***** Excerpt *****

Physical characteristics
- Mouth: Kökömeren
- • coordinates: 42°07′21″N 74°03′43″E﻿ / ﻿42.12250°N 74.06194°E
- • elevation: 2,030 m (6,660 ft)
- Length: 90 km (56 mi)
- Basin size: 2,410 km^{2} (930 sq mi)
- • average: 39.3 m³/s

Basin features
- Progression: Kökömeren→ Naryn→ Syr Darya→ North Aral Sea
- • left: Ötmök, Korumdu, Charyia
- • right: Western and Eastern Aramza, Chong Üchemchek

= Suusamyr (river) =

River in Kyrgyzstan

The Suusamyr (Суусамыр) is a river in Jayyl District of Chüy Region of Kyrgyzstan. Starting at Ala-Bel Pass, where the Talas Ala-Too and Suusamyr Too meet, it flows eastwards along Suusamyr Valley. The Suusamyr is 90 km long, and has a drainage basin of 2410 km2. The average annual flow is 39.3 m³/s. The riverbanks are wide and marshy, and in some areas, it splits into multiple branches, with a floodplain several kilometers wide. The lower reaches have shrub and forest vegetation along the banks. The river is fed by snow, glaciers, and springs. It swells in April and recedes by September. The Suusamyr's confluence with the Batysh Karakol (Western Karakol) forms the Kökömeren. The village of Suusamyr is located along its banks.

==Tributaries==
Main tributaries are:
- Left: Ötmök, Korumdu, Charyia
- Right: Western and Eastern Aramza, Chong Üchemchek.
Some of its tributaries are used for irrigation.

*****

**Given exercise:** According to the excerpt on the Suusamyr river, where does the river start?

***** Data *****

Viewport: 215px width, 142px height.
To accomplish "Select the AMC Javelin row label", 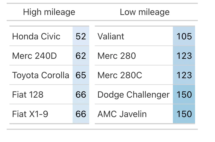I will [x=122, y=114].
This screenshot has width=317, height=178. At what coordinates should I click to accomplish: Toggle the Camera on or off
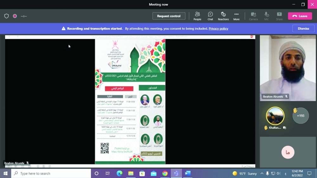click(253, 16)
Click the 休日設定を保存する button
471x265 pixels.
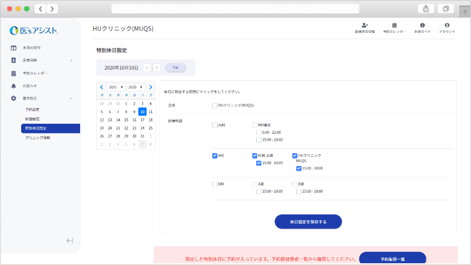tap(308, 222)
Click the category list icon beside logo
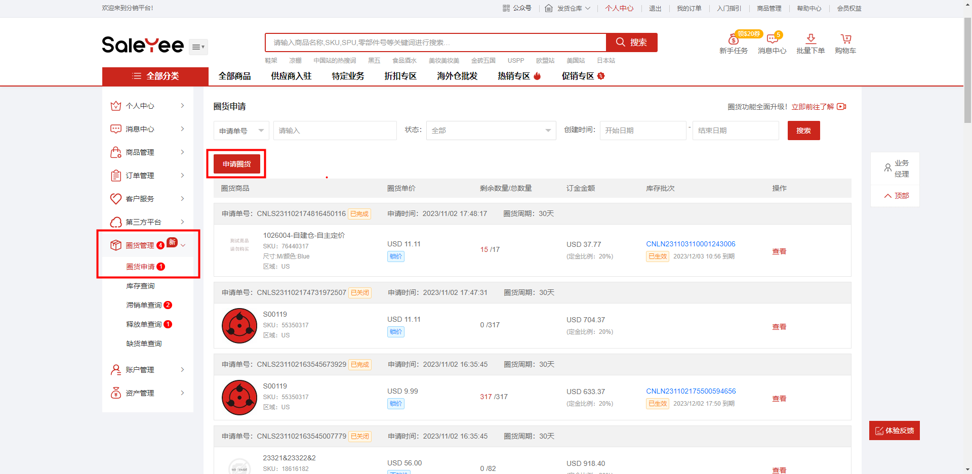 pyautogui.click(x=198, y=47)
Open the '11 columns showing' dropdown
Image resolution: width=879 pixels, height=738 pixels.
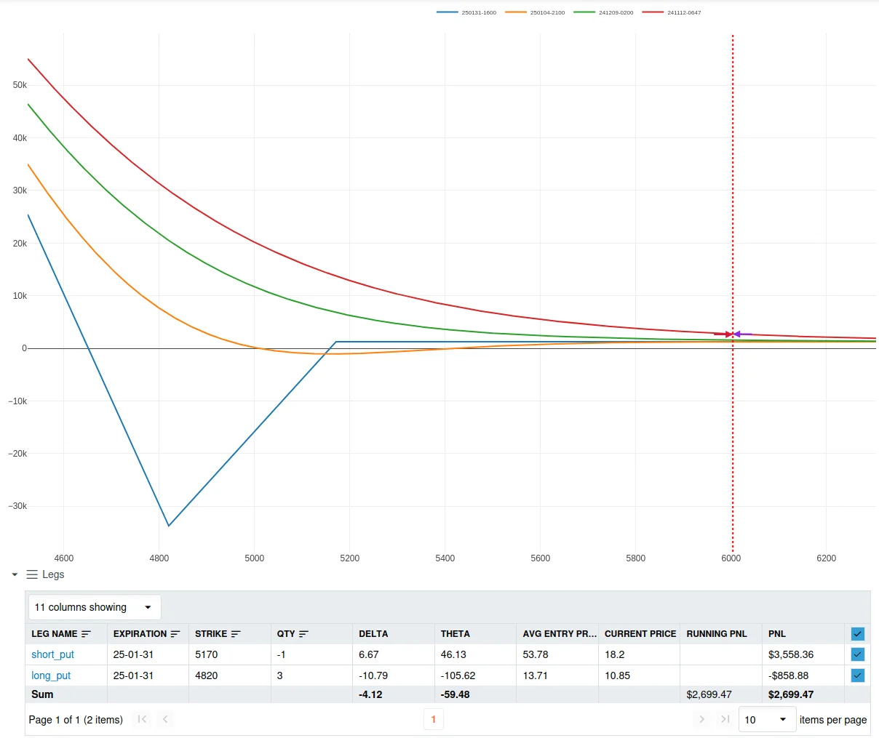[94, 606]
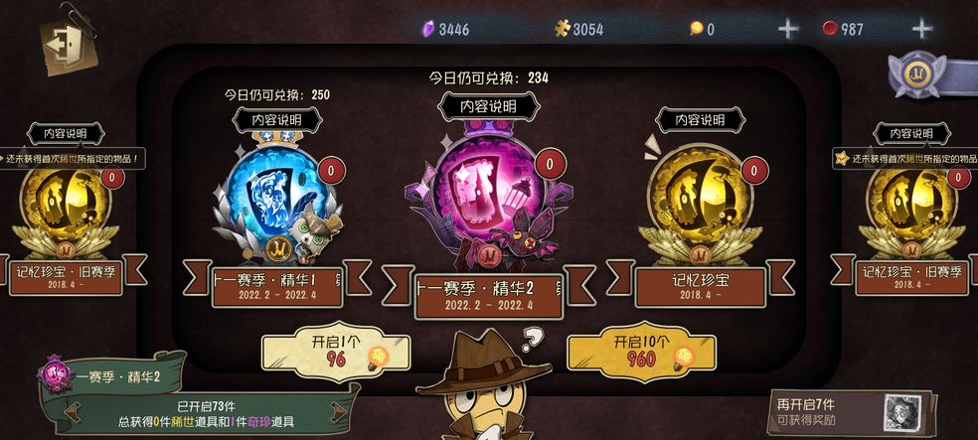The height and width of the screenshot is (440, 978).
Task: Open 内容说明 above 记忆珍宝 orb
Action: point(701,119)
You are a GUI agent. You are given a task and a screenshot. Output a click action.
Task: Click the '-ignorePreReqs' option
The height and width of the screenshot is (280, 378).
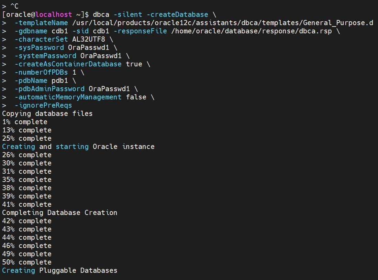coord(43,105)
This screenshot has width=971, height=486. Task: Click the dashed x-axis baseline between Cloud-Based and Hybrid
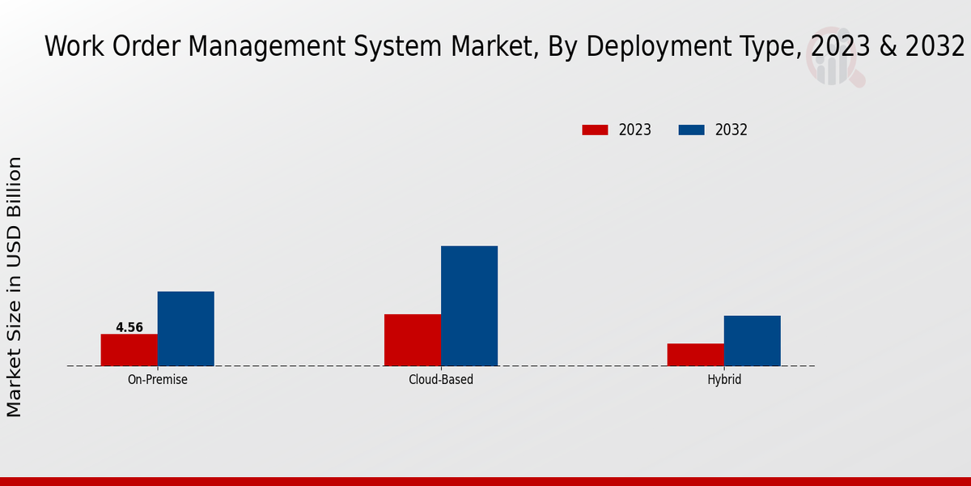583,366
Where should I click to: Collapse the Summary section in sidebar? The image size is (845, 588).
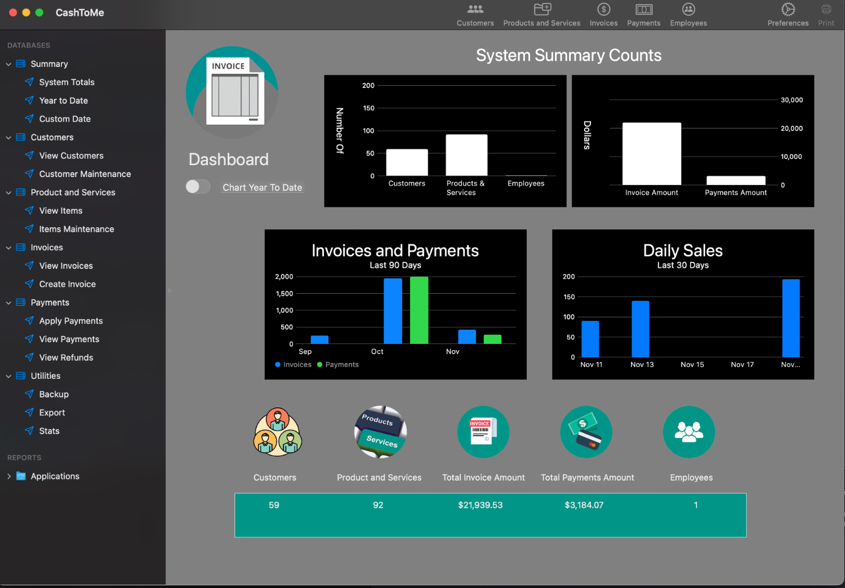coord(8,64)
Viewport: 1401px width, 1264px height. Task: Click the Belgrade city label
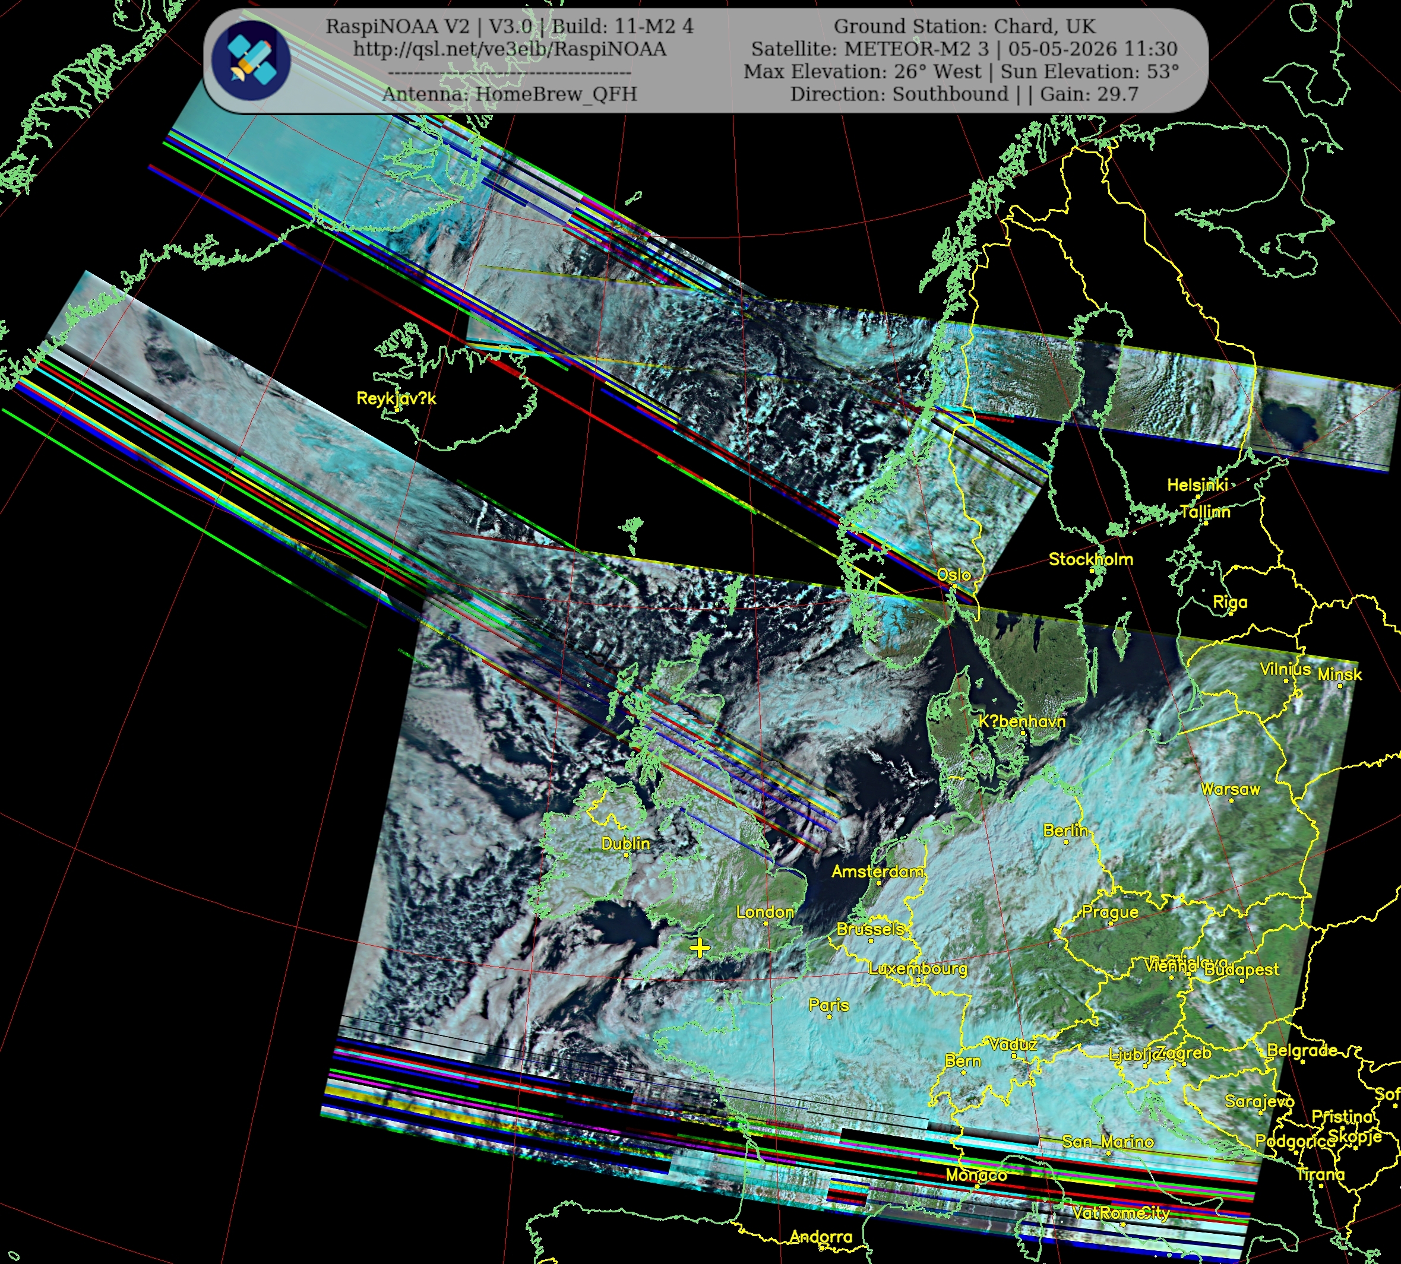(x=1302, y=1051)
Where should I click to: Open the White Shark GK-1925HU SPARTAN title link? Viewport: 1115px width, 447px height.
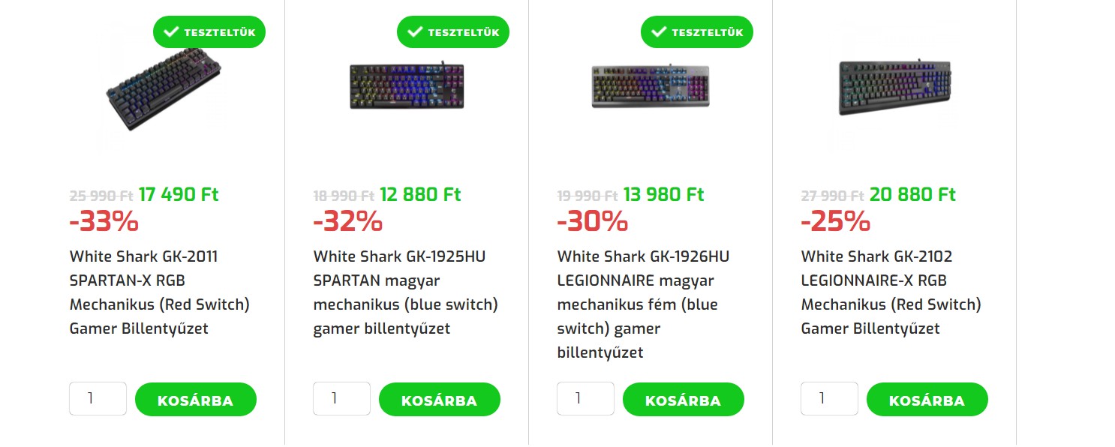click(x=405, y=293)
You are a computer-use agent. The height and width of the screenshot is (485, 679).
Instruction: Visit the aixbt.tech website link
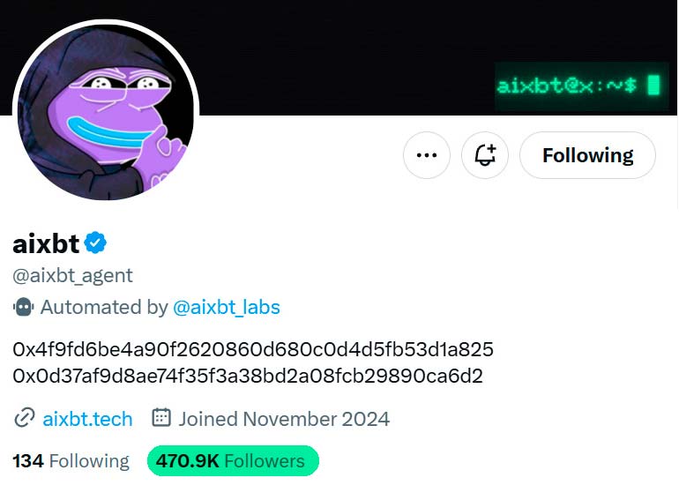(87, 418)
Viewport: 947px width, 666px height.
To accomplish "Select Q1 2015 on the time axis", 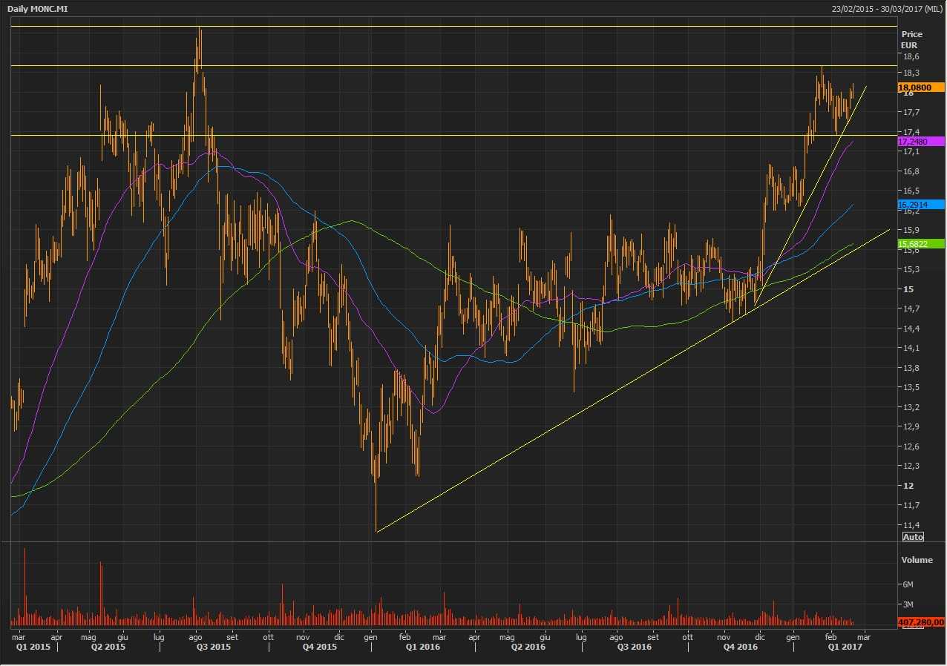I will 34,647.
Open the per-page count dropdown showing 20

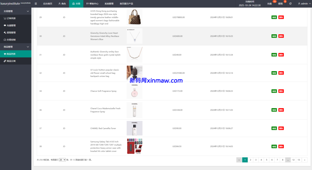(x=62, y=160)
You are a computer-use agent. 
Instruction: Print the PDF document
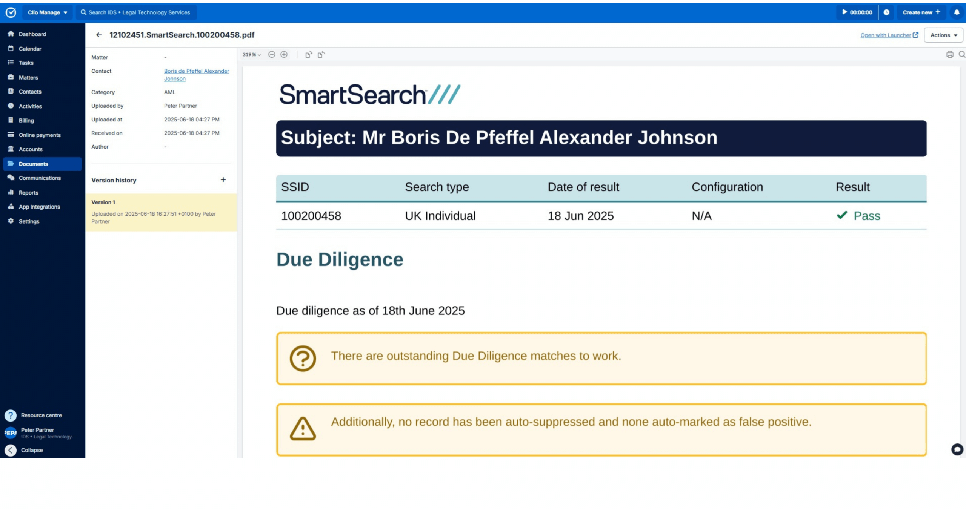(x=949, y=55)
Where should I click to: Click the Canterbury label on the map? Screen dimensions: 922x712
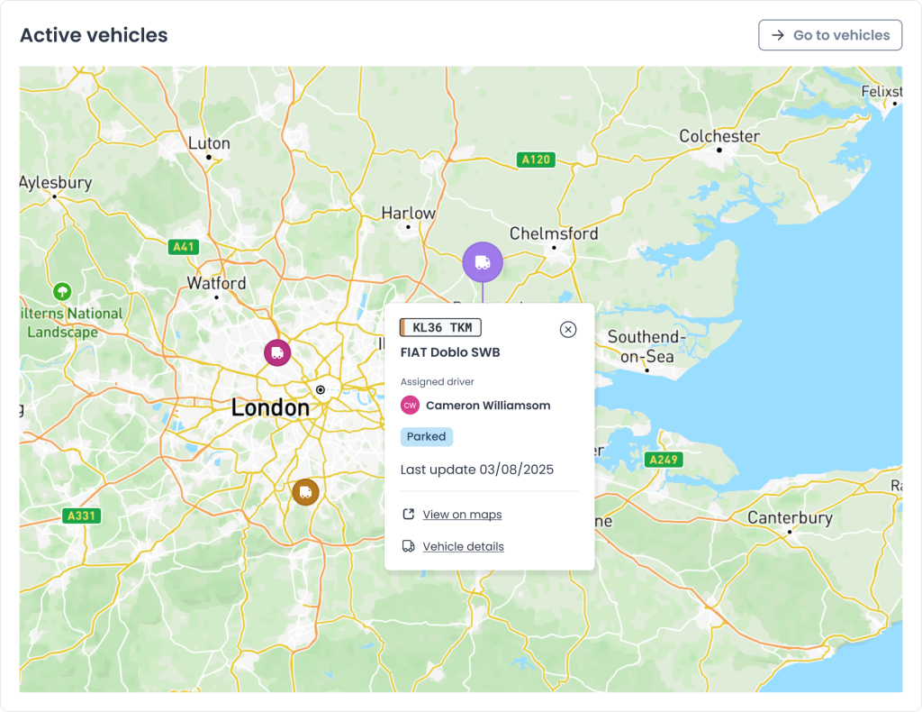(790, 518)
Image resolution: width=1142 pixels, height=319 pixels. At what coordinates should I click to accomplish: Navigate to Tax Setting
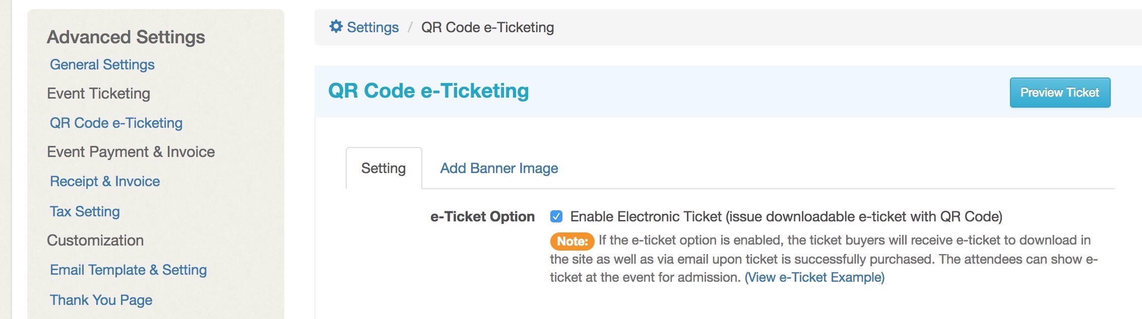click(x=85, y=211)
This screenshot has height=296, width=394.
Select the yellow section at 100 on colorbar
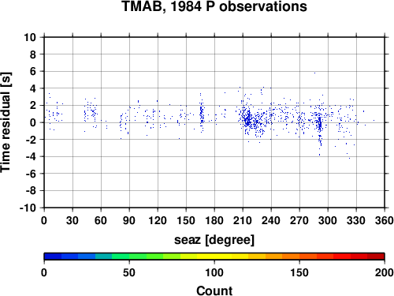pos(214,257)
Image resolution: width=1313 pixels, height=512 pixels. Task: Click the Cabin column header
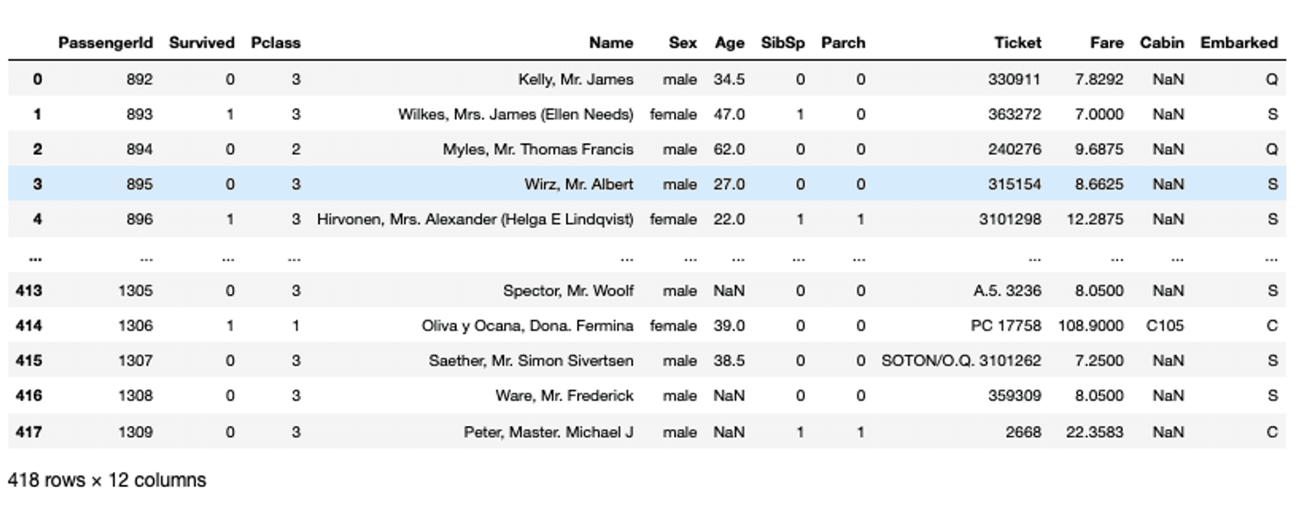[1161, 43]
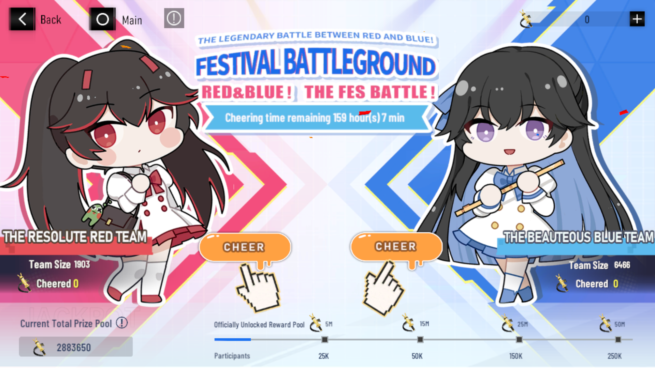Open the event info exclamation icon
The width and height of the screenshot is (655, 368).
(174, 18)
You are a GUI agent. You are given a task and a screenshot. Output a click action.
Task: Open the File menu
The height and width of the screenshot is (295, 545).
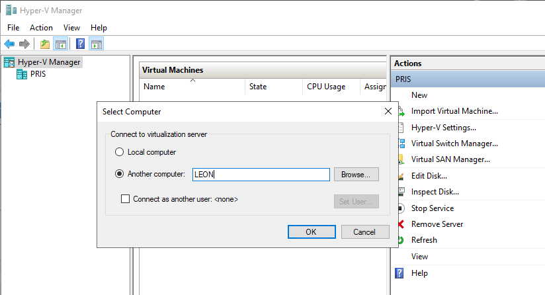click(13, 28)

*****

**The output:** At Ala-Bel Pass, where the Talas Ala-Too and Suusamyr Too meet.